Meet MaxToki: The AI That Predicts How Your Cells Age — and What to Do About It
Most foundation models in biology have a fundamental blind spot: they see cells as frozen snapshots. Give a model a single-cell transcriptome — a readout of which genes are active in a cell at a given moment — and it can tell you a lot about what that cell is doing right now. What it can’t tell you is where that cell is headed.
That limitation matters enormously when studying aging. Age-related diseases like heart disease, Alzheimer’s dementia, and pulmonary fibrosis don’t happen overnight. They unfold across decades, driven by slow, progressive shifts in gene network states. To understand and eventually reverse these trajectories, you need a model that thinks in time — not just in snapshots.
That’s exactly what MaxToki is designed to do.

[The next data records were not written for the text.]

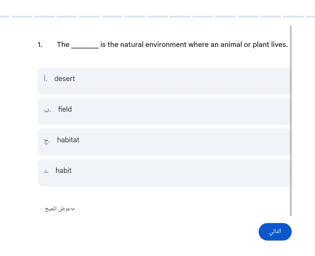Click the first progress segment at top
The width and height of the screenshot is (315, 256).
[5, 16]
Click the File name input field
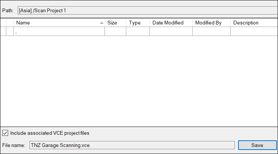This screenshot has height=154, width=278. click(131, 145)
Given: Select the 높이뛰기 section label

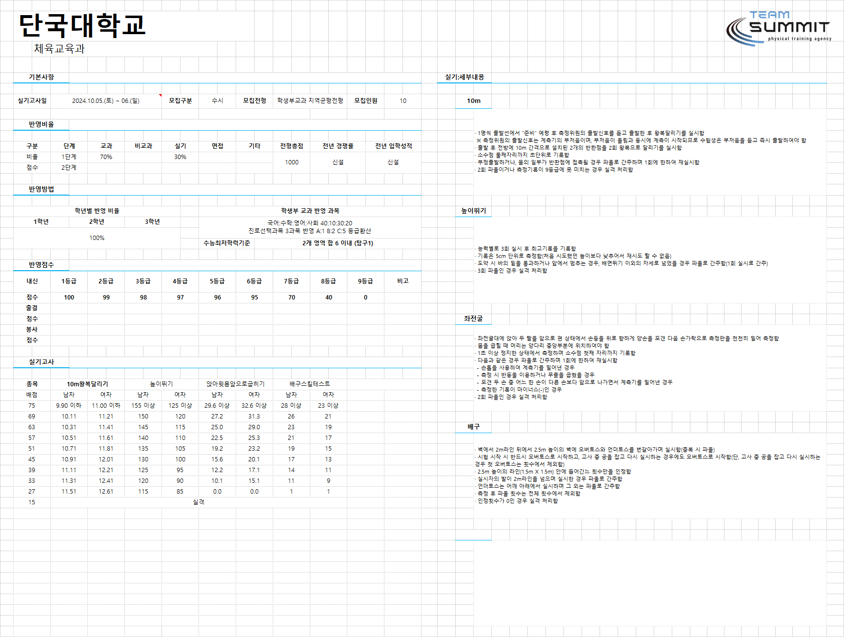Looking at the screenshot, I should (473, 211).
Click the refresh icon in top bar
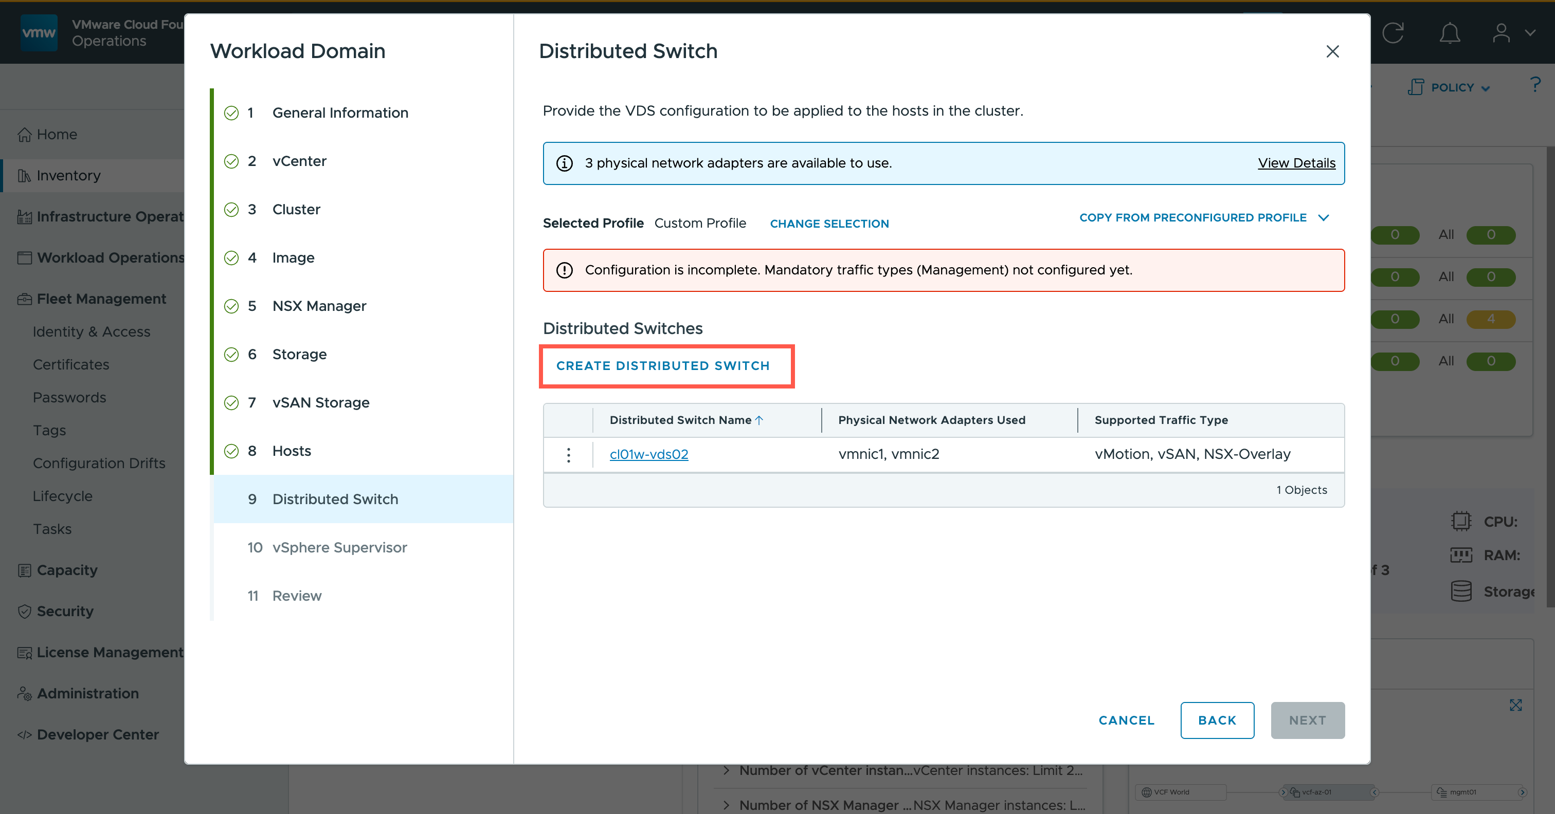This screenshot has width=1555, height=814. [x=1393, y=33]
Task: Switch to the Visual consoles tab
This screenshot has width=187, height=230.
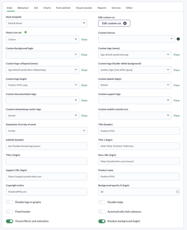Action: click(x=84, y=8)
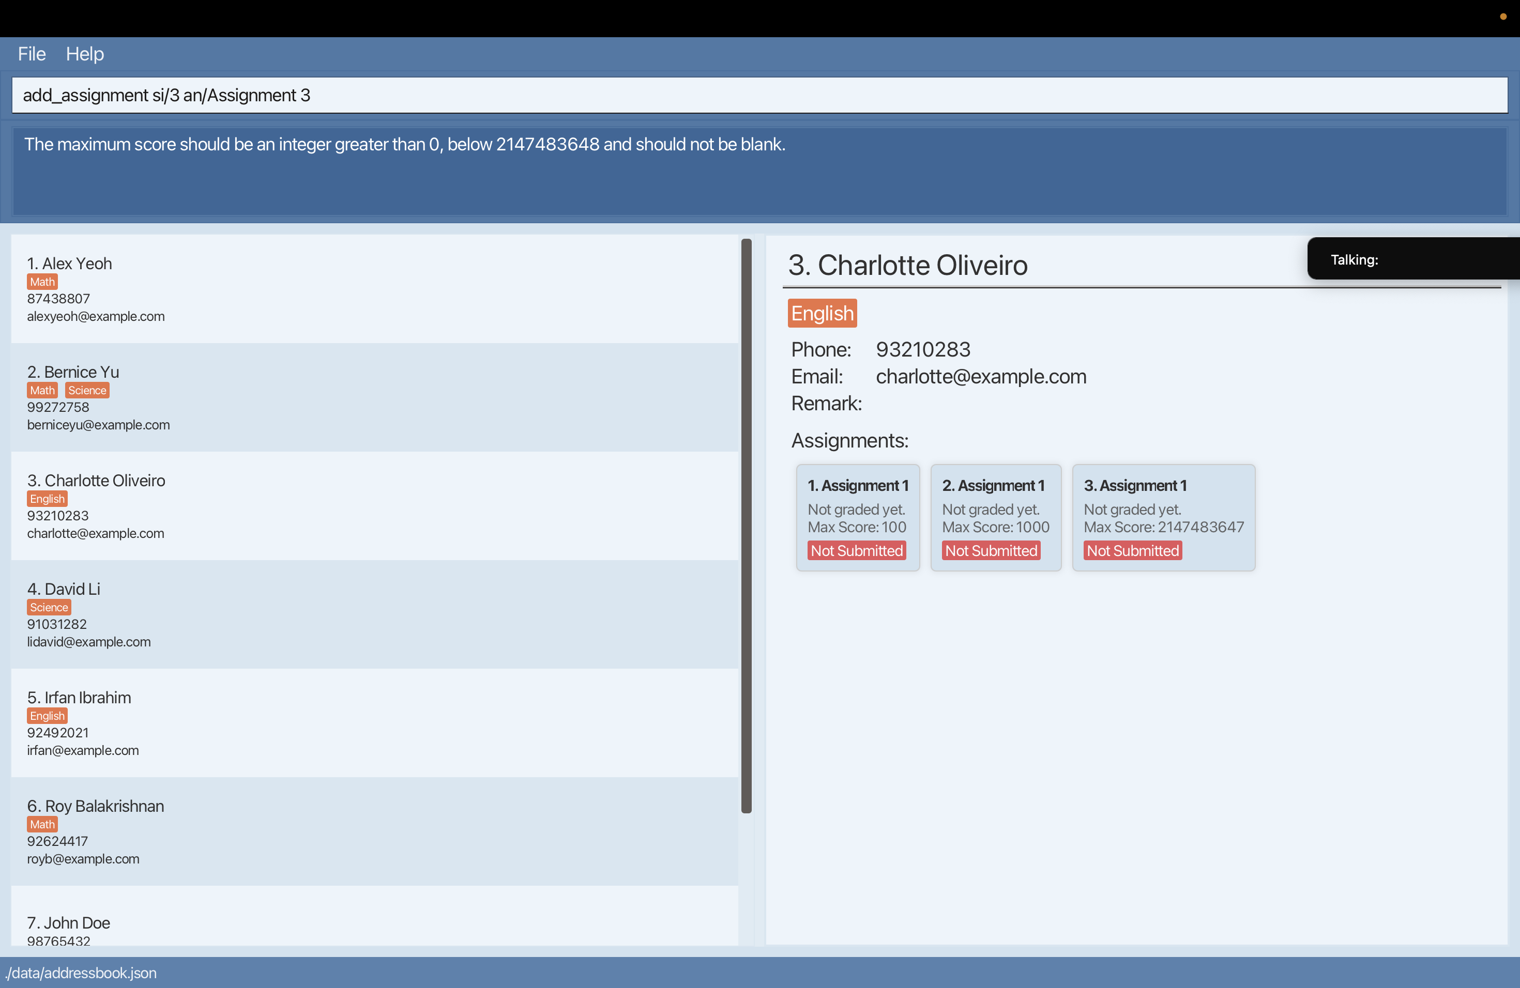
Task: Click the error message result box
Action: tap(759, 171)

What MaxToki Is, Under the Hood
The team involved in this research includes researchers from institutions like the Gladstone Institute of Cardiovascular Disease, the Gladstone Institute of Data Science and Biotechnology, and the Gladstone Institute of Neurological Disease, all alongside the University of California San Francisco’s Division of Cardiology, Biological and Medical Informatics Graduate Program, Department of Pathology, Department of Neurology and Bakar Aging Research Institute, Department of Pediatrics and Cardiovascular Research Institute, and Institute for Human Genetics. Also contributing were the University of California Berkeley’s Department of Molecular and Cell Biology and NVIDIA along with the Institute of Cardiovascular Regeneration and Centre for Molecular Medicine at Goethe University Frankfurt, the German Center for Cardiovascular Research, the Cardiopulmonary Institute, and the Clinic for Cardiology at University Hospital Frankfurt from Germany, and the Center for iPS Cell Research and Application at Kyoto University. MaxToki is a transformer decoder model — the same architectural family behind large language models — but trained on single-cell RNA sequencing data. The model comes in two parameter sizes: 217 million and 1 billion parameters.

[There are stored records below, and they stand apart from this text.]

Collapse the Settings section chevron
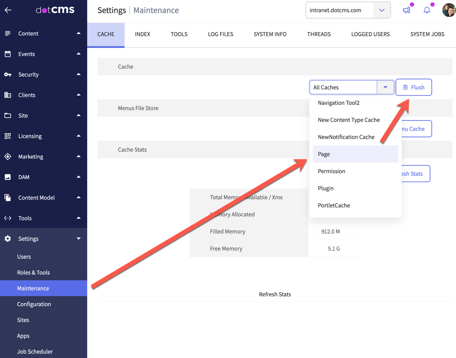The image size is (456, 358). tap(79, 239)
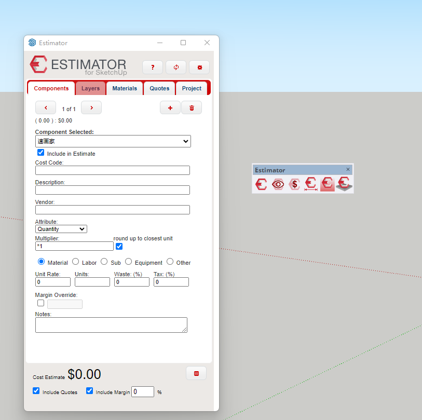Open the Attribute dropdown set to Quantity

[61, 229]
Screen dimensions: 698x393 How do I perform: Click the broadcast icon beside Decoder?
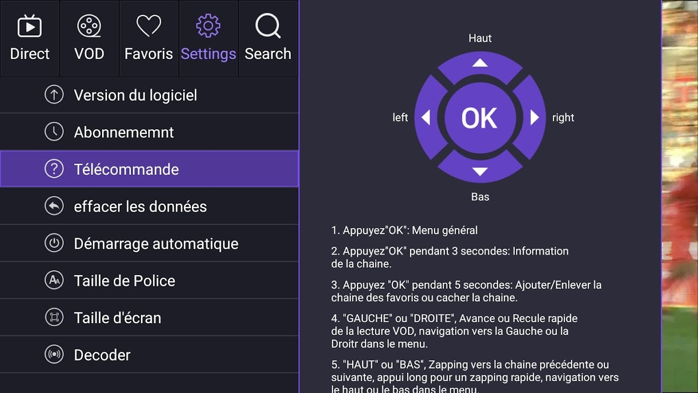point(54,355)
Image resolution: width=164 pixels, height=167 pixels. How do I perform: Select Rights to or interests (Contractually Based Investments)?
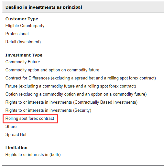pyautogui.click(x=71, y=102)
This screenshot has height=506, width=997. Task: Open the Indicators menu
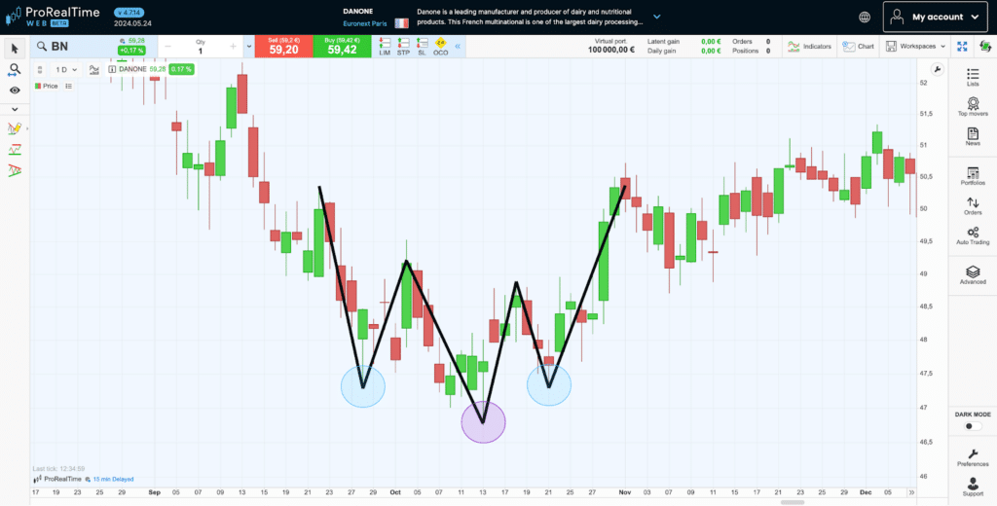click(x=809, y=47)
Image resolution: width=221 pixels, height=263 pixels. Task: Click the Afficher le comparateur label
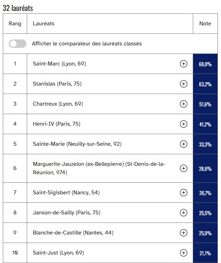point(87,44)
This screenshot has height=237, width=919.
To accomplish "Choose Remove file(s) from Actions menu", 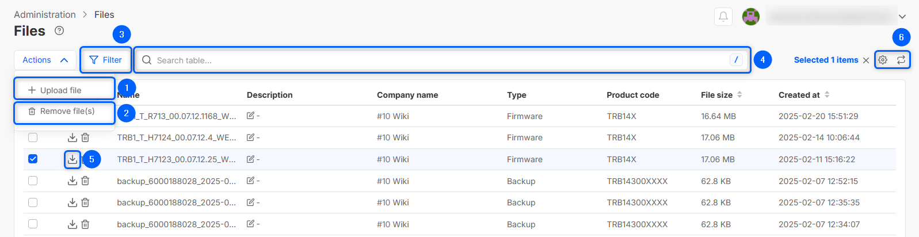I will click(67, 112).
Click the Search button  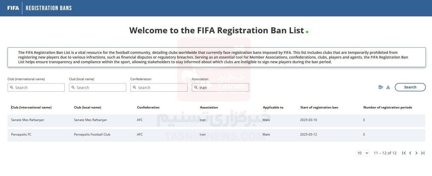410,87
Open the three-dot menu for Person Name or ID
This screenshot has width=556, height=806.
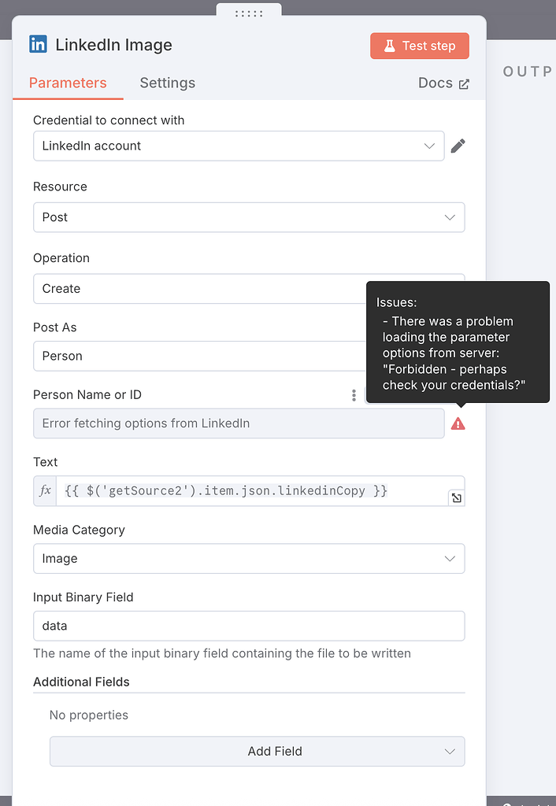pyautogui.click(x=353, y=395)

The key representational choice is the rank value encoding. Rather than feeding raw transcript counts into the model, each cell’s transcriptome is represented as a ranked list of genes, ordered by their relative expression within that cell after scaling by expression across the entire pretraining corpus. This nonparametric approach deprioritizes ubiquitously expressed housekeeping genes and amplifies genes like transcription factors that have high dynamic range across distinct cell states — even when lowly expressed in absolute terms. It’s also more robust against technical batch effects, since relative rankings within a cell are more stable than absolute count values.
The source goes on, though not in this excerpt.